The study found that Facebook likes were linked to sexual orientation, gender, age, ethnicity, IQ, religion, politics and cigarette, drug, or alcohol use. The likes also mapped to relationship status, number of Facebook friends, as well as half a dozen different personality traits.
Some likes were more revealing than others. Researchers could correctly distinguish between users who identified themselves as black or white 95 percent of the time. That success rate dropped to a still impressive 88 percent when trying to guess whether a male user was homosexual, and to 85 percent when telling Democrats from Republicans. Identifying drug users was far trickier - researchers got that right only 65 percent of the time, a result scientists generally describe as poor. Predicting whether a user was respectively a child of divorce was even dicier. With a 60 percent success rate, researchers were doing just slightly better than random guesses.

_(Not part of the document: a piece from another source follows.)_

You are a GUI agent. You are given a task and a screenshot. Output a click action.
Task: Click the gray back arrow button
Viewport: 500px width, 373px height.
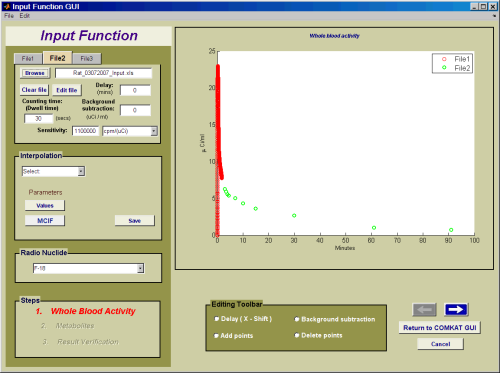(424, 310)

The linkages ranged from the self-evident to the surreal.
Men who liked TV song-and-dance sensation "Glee" were more likely to be gay. Men who liked professional wrestling were more likely to be straight. Drinking game aficionados were generally more outgoing than, say, fans of fantasy novelist Terry Pratchett. People who preferred pop diva Jennifer Lopez usually gathered more Facebook friends than those who favored the heavy metal sound of Iron Maiden.
Among the more poignant insights was the apparent preoccupation of children of divorce with relationship issues. For example, those who expressed support for statements such as "Never Apologize For What You Feel It's Like Saying Sorry For Being Real" or "I'm The Type Of Girl Who Can Be So Hurt But Still Look At You & Smile" were slightly more likely to have seen their parents split before their 21st birthday.
Some of the patterns were difficult to understand: The link between curly fries and high IQ scores was particularly baffling.